The commission is considering funding requests from advocates for 12 water projects including Temperance Flat and from Kern-based Semitropic for its proposed reservoir near Kettleman City.

Altogether, the commission is expected to allot $2.7 billion for new water storage projects. In August, 12 applicants submitted projects for the commission's evaluation for their eligibility and the level of public benefits provided. By June, the commission will determine the maximum funding for which each water storage project is eligible and then make a final commission award.

This week all projects were heard at a Sacramento commission meeting.

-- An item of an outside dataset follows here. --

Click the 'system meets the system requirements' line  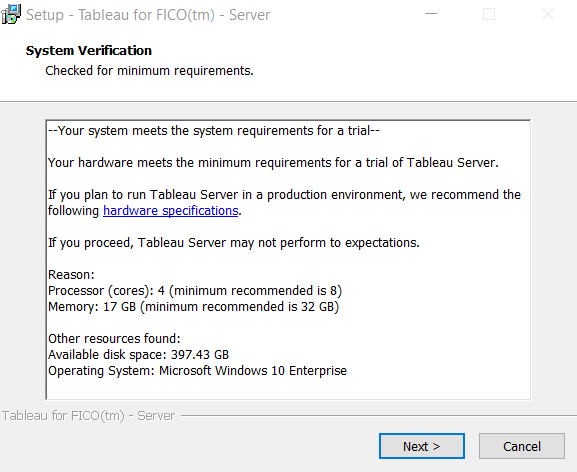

So far the Semitropic’s proposal to receive $452 million from the commission (total cost $603 million) appears to be wildly unpopular with Kings agencies with all but a few of the 52 letters regards the Semitropic project – against it.

Letters of opposition came from Kings, Tulare and Fresno counties; Kings River Conservation District; Kings River Water Association; Kings Basin Water Authority; Kings County Farm Bureau; Tulare Lake Basin Water Storage District; Consolidated, Alta, Corcoran and Fresno irrigation districts; Assemblyman Jim Patterson; Fresno Mayor Lee Brand; and Andy Vidak to name a few.

Favoring the projects are Assemblyman Rudy Salas, Senator Ben Hueso, Rep. Jim Costa, state building and construction trades and the applicant, to name most.

Proponents say the new Tulare Lake facilities (Kettleman Reservoir) and Aqueduct Tie-in would offer Kings River flood flow capture, reducing potential flood damage in the area and offering ecosystem benefits.

Opponents make the argument that the Kings River is already “fully appropriated” and any export of Kings River water would harm the already overdrafted water basin.

Meanwhile, of the 100 or so letters commenting on the $1.33 billion requested for the Temperance Flat project, only a few were against it, including the Sierra Club, arguing the application was late. The total cost of the project is $2.66 billion.

But virtually all Kings River-based agencies are saluting the idea of a larger dam in the upper San Joaquin watershed.

The letter from the Kings River Water Association urging funding for Temperance Flat reads, “Those of us in the central San Joaquin Valley recognize our region needs to develop additional surface water storage in order to capture much more Sierra Nevada runoff generated during above average water years. Water now lost because of flood releases represents the San Joaquin Valley’s only realistic means of complying with requirements of the Sustainable Groundwater Management Act. Effectiveness of groundwater storage and water banking rely directly upon the adequacy of a system’s abilities to capture and store high flows of water created by heavy rain events and above average snowfall melt discharge while such discharges are occurring.”

The Kings River Water Association adds that there are numerous “disadvantaged communities” in the region that Temperance Flat would help and that the Semitropic reservoir would harm.

The Kings River service area includes 51 disadvantaged communities with a population of 646,236 stated in their letter.

The letter also states the Semitropic plan would hurt efforts to advance groundwater sustainability since it would allow exports of Kings River flood water to Kern County from the Kettleman reservoir.